Select a piece of art that has at least two characters or two points of view. Introduce examples of a two voice poem and discuss how this type of poem could be used tell a story. In some cases, teachers might go more open-ended. Students might look at a photograph in social studies and answer, “What is going on in this picture?” However, you might provide a graphic organizer with the five senses and have students focus on what they would see, feel, smell, hear, and taste in that moment. A more advanced option from Making Thinking Visible is the Step Inside routine, where students watch the video or look at a picture and then answer: Summarizing is a skill that students will need to be able to do in every grade. Summarizing, in Bloom’s taxonomy, is found fairly low in the taxonomy- it is located in the cross between understanding and factual knowledge.

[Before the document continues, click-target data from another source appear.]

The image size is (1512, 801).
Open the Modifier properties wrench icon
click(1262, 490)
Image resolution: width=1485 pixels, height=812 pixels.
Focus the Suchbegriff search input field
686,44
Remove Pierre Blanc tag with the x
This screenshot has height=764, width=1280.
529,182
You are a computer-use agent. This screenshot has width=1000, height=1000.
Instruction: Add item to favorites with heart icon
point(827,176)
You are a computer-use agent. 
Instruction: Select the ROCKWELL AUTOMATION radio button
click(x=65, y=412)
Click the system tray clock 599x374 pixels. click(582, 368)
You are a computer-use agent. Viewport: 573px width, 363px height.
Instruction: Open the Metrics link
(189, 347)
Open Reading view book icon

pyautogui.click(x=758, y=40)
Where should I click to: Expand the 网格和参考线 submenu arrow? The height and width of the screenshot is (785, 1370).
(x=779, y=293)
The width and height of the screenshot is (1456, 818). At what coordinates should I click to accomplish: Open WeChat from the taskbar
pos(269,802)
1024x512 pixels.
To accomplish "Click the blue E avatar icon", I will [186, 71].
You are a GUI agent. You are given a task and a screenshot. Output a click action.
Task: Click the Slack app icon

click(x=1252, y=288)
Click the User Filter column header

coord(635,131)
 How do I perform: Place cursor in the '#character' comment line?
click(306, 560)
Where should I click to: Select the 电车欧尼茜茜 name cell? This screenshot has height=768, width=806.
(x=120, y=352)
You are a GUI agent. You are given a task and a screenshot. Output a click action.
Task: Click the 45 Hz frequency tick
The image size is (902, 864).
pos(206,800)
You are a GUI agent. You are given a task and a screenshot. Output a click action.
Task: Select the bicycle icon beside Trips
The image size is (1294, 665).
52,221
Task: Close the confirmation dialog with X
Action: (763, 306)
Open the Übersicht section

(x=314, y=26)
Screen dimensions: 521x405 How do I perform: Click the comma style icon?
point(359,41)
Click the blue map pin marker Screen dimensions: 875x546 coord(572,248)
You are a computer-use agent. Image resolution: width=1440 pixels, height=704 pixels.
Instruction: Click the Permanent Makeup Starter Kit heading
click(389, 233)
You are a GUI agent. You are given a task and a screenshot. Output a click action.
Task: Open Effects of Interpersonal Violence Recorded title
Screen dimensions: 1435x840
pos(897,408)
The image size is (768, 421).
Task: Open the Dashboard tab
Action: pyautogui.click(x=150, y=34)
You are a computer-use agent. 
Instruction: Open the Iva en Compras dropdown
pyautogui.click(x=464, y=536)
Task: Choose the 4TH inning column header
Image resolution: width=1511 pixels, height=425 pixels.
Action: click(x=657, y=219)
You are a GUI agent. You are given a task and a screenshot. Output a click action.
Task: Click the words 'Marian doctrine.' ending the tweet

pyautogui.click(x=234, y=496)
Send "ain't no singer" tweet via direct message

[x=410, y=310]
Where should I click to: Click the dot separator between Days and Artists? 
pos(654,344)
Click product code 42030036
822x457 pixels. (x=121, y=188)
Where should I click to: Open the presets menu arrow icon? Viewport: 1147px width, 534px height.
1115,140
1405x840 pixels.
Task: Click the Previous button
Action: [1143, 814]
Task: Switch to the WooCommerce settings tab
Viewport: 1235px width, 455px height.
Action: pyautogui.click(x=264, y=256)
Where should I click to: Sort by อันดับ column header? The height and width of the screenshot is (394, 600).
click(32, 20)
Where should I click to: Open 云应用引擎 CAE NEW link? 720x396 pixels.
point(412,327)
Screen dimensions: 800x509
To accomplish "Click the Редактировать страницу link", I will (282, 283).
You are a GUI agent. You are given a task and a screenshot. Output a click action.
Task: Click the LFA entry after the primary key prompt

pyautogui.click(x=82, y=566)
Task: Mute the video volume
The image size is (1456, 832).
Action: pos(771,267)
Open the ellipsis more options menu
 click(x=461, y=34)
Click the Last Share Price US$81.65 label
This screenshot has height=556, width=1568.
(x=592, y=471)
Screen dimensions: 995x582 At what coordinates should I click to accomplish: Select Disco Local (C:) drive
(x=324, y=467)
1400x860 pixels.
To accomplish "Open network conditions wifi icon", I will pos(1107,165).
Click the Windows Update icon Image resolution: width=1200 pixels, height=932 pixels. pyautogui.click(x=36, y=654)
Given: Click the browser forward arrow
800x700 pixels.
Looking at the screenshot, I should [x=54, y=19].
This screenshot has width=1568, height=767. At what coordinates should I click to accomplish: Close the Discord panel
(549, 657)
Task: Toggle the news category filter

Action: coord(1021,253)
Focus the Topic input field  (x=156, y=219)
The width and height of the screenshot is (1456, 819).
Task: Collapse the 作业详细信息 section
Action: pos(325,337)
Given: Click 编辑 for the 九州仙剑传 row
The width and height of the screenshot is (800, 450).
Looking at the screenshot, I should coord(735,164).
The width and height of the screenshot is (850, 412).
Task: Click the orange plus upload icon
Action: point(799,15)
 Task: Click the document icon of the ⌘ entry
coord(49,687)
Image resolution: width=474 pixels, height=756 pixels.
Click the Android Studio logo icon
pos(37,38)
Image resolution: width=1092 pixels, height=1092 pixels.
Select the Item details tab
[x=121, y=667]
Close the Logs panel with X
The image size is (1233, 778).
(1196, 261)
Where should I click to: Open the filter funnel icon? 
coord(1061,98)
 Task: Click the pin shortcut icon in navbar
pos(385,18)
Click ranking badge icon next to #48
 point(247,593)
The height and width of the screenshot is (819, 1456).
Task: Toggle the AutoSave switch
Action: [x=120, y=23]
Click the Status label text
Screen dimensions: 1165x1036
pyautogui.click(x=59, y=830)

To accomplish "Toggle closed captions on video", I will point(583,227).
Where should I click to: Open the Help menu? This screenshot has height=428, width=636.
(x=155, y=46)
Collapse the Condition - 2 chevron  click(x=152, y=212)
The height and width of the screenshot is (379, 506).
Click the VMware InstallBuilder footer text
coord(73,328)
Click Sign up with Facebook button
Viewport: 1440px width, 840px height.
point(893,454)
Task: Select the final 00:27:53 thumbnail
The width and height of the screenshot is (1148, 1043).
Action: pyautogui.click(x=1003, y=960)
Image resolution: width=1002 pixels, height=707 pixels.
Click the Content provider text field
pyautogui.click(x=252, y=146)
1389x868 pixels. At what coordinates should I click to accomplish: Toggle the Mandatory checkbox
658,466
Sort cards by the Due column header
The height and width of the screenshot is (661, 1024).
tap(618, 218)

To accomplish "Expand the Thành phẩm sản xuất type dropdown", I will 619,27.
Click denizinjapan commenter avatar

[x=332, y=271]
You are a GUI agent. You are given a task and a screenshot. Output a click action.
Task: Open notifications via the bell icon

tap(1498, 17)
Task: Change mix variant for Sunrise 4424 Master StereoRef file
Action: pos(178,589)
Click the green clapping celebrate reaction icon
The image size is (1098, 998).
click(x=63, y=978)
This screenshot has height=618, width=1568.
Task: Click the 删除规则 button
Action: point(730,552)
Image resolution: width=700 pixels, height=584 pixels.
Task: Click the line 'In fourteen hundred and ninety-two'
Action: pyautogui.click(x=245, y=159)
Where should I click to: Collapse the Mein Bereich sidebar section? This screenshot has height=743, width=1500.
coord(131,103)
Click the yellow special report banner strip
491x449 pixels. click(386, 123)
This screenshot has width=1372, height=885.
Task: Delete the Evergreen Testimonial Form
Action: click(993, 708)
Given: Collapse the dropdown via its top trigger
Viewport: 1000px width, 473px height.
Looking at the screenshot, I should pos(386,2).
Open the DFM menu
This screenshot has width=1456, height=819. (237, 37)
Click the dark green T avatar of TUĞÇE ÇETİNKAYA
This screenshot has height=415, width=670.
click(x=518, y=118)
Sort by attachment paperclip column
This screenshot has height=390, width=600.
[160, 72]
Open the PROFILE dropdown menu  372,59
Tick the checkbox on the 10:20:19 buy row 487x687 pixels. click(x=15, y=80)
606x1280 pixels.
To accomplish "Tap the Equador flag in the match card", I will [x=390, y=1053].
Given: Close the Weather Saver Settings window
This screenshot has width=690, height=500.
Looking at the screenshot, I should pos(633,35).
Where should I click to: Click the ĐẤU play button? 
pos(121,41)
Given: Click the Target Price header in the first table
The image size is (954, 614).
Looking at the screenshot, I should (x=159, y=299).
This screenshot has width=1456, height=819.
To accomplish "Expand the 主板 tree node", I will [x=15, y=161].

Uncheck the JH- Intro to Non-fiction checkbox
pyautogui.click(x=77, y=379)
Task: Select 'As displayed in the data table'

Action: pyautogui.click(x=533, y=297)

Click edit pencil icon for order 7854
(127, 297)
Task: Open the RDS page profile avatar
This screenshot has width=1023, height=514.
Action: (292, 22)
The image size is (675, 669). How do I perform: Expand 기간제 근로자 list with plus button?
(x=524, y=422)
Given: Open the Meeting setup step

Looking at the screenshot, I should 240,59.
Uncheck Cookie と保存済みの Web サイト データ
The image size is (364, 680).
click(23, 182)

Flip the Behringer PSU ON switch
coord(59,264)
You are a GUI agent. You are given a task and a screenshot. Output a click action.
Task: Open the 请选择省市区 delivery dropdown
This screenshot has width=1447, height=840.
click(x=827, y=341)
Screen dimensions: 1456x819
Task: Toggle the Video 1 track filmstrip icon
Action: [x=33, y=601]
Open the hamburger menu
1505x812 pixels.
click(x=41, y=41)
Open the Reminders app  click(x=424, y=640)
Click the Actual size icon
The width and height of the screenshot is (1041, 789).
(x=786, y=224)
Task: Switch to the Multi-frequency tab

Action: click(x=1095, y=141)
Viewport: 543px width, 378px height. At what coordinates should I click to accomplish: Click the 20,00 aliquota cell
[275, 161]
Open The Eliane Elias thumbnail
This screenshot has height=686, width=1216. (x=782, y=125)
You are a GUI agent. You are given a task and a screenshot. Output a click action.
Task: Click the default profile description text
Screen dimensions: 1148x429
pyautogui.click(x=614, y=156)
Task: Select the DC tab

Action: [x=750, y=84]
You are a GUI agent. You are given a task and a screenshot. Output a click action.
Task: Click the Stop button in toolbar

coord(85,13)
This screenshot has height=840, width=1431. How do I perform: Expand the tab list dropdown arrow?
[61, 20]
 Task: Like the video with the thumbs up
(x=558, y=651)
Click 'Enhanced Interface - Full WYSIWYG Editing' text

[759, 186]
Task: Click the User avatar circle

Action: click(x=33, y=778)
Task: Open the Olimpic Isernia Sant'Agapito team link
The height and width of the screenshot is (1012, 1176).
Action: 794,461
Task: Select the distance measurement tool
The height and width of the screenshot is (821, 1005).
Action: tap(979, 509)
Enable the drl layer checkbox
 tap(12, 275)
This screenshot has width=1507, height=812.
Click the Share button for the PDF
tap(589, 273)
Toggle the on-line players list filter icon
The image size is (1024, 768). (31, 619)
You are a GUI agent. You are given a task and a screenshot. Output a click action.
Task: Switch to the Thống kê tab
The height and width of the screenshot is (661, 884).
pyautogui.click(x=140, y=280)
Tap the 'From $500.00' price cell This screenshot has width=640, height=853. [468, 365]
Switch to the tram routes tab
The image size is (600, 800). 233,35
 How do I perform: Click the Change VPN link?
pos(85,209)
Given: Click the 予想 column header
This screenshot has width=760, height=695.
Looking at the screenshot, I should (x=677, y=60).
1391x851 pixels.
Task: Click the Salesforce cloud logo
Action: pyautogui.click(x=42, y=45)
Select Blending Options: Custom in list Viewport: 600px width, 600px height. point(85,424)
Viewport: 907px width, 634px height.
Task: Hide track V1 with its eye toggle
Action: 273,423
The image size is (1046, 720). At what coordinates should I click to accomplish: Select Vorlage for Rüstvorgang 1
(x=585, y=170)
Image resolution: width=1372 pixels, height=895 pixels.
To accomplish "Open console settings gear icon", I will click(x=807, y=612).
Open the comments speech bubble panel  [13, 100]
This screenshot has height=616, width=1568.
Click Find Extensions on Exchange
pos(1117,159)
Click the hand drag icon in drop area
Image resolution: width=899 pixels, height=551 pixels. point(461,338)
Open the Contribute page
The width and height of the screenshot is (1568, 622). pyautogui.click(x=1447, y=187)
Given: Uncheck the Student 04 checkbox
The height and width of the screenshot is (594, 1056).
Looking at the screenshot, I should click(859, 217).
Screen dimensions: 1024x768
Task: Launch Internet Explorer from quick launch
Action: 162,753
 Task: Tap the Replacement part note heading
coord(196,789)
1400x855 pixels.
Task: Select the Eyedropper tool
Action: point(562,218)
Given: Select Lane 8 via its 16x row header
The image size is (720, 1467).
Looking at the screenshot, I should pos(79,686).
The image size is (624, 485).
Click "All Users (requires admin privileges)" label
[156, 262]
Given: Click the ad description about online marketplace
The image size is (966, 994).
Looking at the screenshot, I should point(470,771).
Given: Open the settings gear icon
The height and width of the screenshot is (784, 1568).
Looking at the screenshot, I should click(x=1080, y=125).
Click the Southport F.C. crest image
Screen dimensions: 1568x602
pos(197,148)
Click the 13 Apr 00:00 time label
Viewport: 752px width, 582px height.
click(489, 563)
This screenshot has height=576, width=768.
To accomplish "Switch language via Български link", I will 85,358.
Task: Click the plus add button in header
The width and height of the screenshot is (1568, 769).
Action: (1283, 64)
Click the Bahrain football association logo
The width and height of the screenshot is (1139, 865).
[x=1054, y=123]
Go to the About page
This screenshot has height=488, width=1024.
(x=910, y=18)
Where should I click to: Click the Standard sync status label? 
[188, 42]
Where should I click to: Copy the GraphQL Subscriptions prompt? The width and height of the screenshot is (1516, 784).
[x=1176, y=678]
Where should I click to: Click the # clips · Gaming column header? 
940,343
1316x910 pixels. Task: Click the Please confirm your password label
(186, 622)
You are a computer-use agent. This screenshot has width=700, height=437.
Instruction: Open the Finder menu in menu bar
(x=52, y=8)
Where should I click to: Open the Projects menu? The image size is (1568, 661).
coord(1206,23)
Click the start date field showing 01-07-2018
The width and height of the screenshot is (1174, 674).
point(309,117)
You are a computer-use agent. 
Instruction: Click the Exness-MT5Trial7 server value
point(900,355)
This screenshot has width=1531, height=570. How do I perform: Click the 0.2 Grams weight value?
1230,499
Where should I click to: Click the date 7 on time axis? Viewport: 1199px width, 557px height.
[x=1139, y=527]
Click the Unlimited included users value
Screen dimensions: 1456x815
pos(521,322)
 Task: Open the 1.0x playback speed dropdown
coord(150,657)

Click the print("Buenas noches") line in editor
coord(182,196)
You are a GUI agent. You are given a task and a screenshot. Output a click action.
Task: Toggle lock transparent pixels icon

A second thinking routine that might be useful is Peeling the Fruit . Many teachers are using this time away from the classroom to have their students engage in some kind of independent inquiry. Students investigate a topic of interest using online and in-home resources. One way of documenting that inquiry would be to use the Peeling the Fruit routine. (See "Peeling the Fruit" image below this article) The key point is that any strategy should be memorable enough for you to easily recall where you are in the discussion.

It is quite easy to recommend any product with Ron Ritchhart's involvement, and David Perkins endorsements. It you like to think about thinking, and like to think of way how to reach out to students and make learning a deeper activity - I think you will enjoy this book.